Using results from the convex analysis, we obtain that \(s_\rho \) is a solution of (4) if and only if

$$ \left\{ \begin{array}{l} (C1) \qquad \varTheta _I^*( y-\varTheta _I s_{\rho ,I} ) = \rho sign(s_{\rho ,I}), \\ (C2) \qquad || \varTheta _{J}^*( y-\varTheta _I s_{\rho ,I} ) ||_\infty \le \rho \end{array} \right. $$

where \(I=supp(s_\rho )\) and \(J = I^c\) is the complementary.

3 The Homotopy-Continuation Algorithm and Experiments

Topology helps to understand the different degrees of connectivity a geometric object has. To deal with topological isomorphisms or homeomorphisms between continuous geometric objects is a hard task and discretization strategies, such as triangulations, are employed for reducing the computational complexity of the topological interrogation. While homology considers the notion of hole in linear algebra terms, the homotopy is dealing with the same issues in a purely combinatorial terms. Therefore, homotopy computation is much more harder in general than homology computation, but in combination with numerical methods it can be proven to be a useful tool for signal recovery but also in image recognition.

The proposed homotopy-based method for speech recovery is gradually deforming a trivial initialization of the speech vector into the original speech vector through the process of path-tracking. The numerical homotopy procedure is based on the fact that the objective function undergoes a homotopy from the \(\ell ^2\) to the \(\ell ^1\) optimization as the algorithm progresses. The homotopy algorithm proceeds by computing iteratively the value \(s_\rho \).

We sum below the complete algorithm:

figure a

(\(\ell ^1-\)minimization with homotopy deformation)

For the numerical experiments, we have used 5 speech data s of 2 to 5 s, recorded by a microphone and sampled at 16 kHz. All signals were normalized, and after that the following noise level \(\sigma = 0.05 * norm(\varTheta *s)/sqrt(P)\) was applied. We used \(P = round(N/4)\) where \(N = size(s)\). The distorted measurements where defined by the expression \( y = \varTheta *s + \sigma *randn(P,1)\) as in [5]. These measurements were the input for our algorithm.

In Fig. 1, we displayed 6 iterations of the algorithm to visualize the homotopic progression towards the correct restoration. For clarity reasons, only the first 2000 samples of the speech signal are shown.

Fig. 1.
figure 1

First 6 iterations of the homotopy algorithm (orginal in red, recovered in blue) (Color figure online)
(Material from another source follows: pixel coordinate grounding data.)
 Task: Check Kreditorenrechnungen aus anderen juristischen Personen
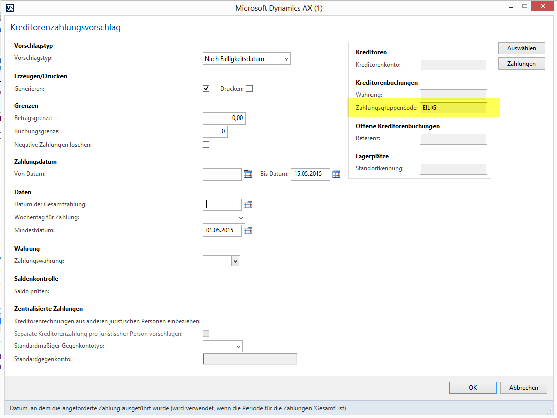(x=206, y=321)
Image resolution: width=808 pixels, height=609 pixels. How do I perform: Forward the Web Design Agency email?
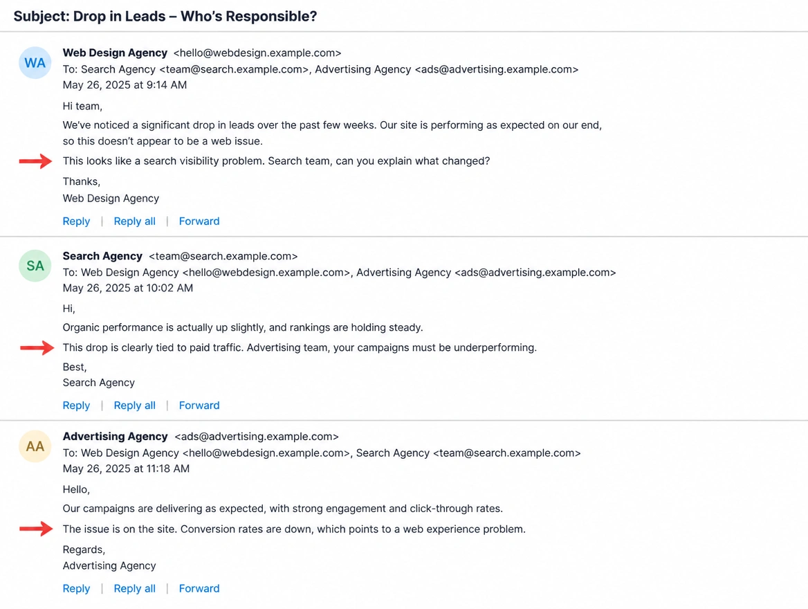click(199, 221)
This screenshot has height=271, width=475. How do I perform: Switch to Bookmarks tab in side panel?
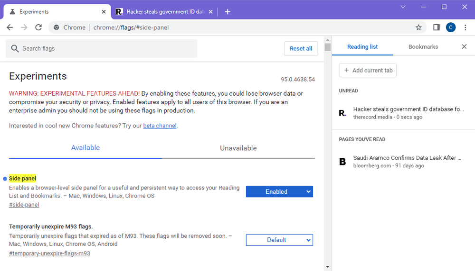(x=423, y=47)
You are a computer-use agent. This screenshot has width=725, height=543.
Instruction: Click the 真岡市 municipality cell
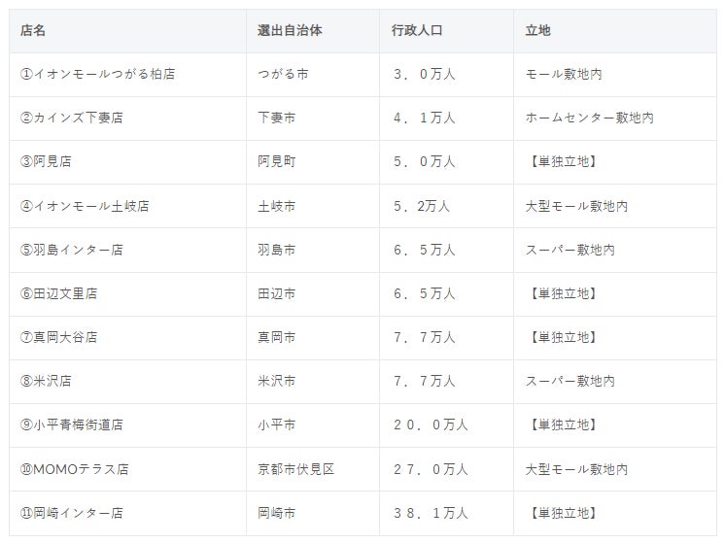313,338
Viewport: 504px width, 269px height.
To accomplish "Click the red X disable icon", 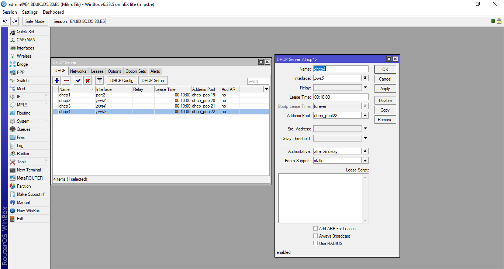I will pyautogui.click(x=87, y=81).
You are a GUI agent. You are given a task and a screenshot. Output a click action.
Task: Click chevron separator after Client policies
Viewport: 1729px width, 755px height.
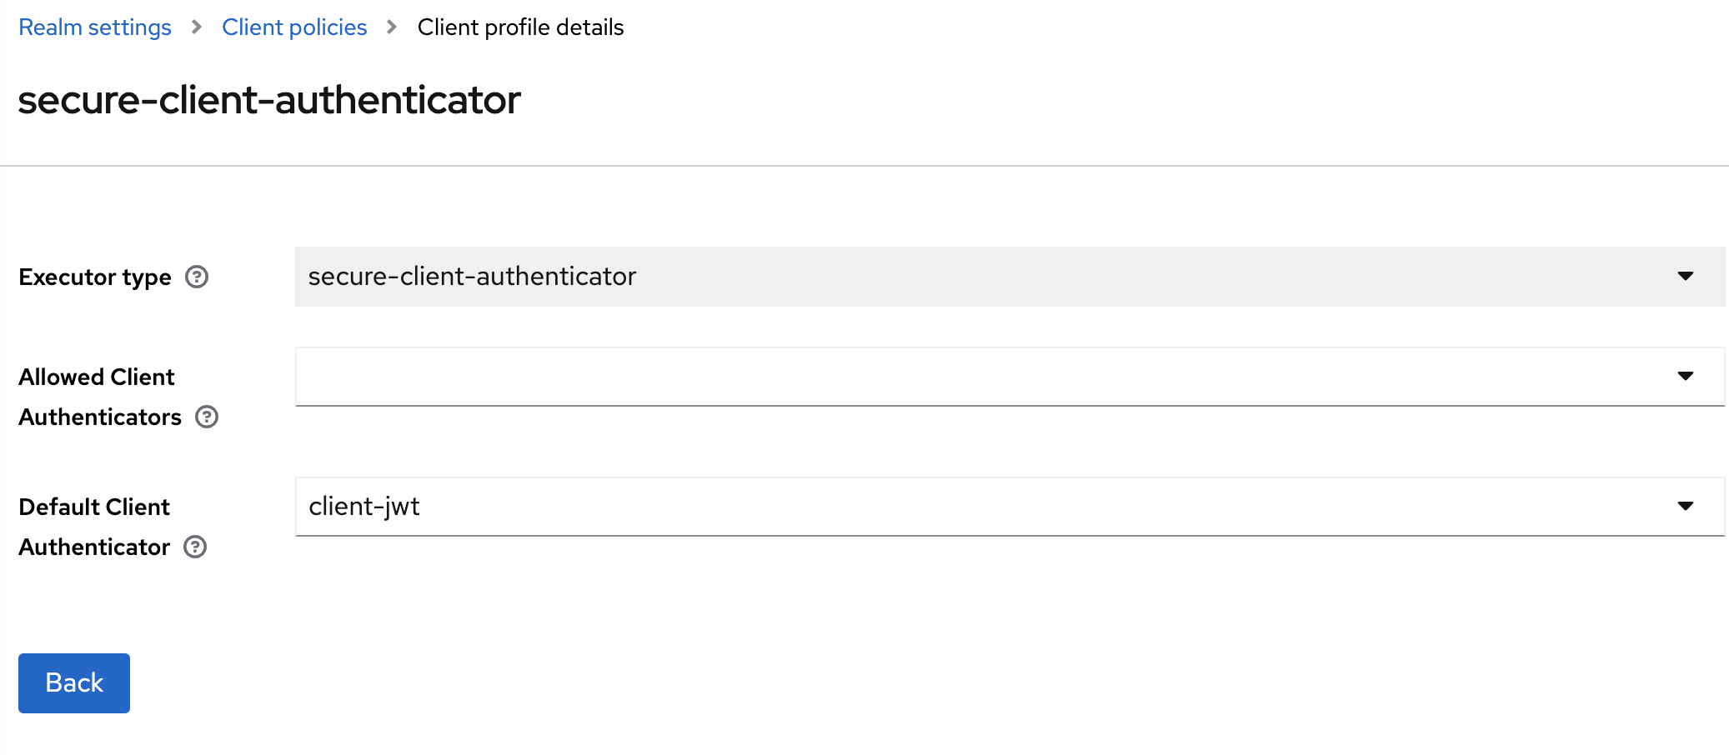click(x=392, y=28)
Even though the application of the algorithm provides a complete recovery of the original speech recording, a drawback is the large number of iterations. In our experiments, we managed to recover the 5 speech data, with a number of iterations proportional with almost half the size of the signal, depending on the distortion applied. In comparison with other \(\ell ^1-\)minimization methods like the iterative shrinkage-thresholding, proximal gradient or augmented Lagrange multiplier, the homotopy achieves the best accuracy, even though, as mentioned before, in terms of speed, the homotopy takes longer time to converge when the distortion is high. But since speech recognition is usually a sensitive issue, the accuracy degree of the reconstruction made us confident in the utility of the proposed algorithm.

4 Conclusions

In this report, we presented the results of speech restoration using the basis pursuit algorithm in a sparse Gabor frames scenario, enhanced with a topology-inspired procedure entitled the homotopy-continuation method. The method allows a complete recovery of a speech recording with missing samples or clipped but with a high computational cost given by a large number of iteration necessary. Further parallelization of the algorithm are considered by the authors.